▸ The data
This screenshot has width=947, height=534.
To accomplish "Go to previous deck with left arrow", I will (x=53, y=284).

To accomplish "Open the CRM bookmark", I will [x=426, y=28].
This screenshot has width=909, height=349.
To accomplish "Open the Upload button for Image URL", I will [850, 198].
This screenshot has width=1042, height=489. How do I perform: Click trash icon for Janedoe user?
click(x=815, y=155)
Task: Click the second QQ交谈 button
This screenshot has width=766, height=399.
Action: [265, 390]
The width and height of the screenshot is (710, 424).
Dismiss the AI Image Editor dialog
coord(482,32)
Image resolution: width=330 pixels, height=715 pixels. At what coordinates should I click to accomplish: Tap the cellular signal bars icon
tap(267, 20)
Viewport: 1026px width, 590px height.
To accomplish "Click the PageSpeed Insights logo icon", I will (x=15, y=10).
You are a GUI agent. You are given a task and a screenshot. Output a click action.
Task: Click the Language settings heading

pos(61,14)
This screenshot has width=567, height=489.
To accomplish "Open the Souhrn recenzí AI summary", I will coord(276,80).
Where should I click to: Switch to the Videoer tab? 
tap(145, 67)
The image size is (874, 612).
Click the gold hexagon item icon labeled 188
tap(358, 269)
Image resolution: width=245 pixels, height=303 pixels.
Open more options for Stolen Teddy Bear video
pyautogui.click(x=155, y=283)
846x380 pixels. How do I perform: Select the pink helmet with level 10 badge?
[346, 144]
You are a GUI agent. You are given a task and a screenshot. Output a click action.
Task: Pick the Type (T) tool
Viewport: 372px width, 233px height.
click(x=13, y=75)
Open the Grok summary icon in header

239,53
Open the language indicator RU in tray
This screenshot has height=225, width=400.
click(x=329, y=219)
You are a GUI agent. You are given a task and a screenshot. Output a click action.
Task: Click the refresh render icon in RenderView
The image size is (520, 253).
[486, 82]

▸ Aim of the task
Scan the records above for the word "button". Show each line in which it appears.

▸ Solution for this task
To accomplish "Open the Upload button for Image URL", I will [850, 198].
Task: Click the second QQ交谈 button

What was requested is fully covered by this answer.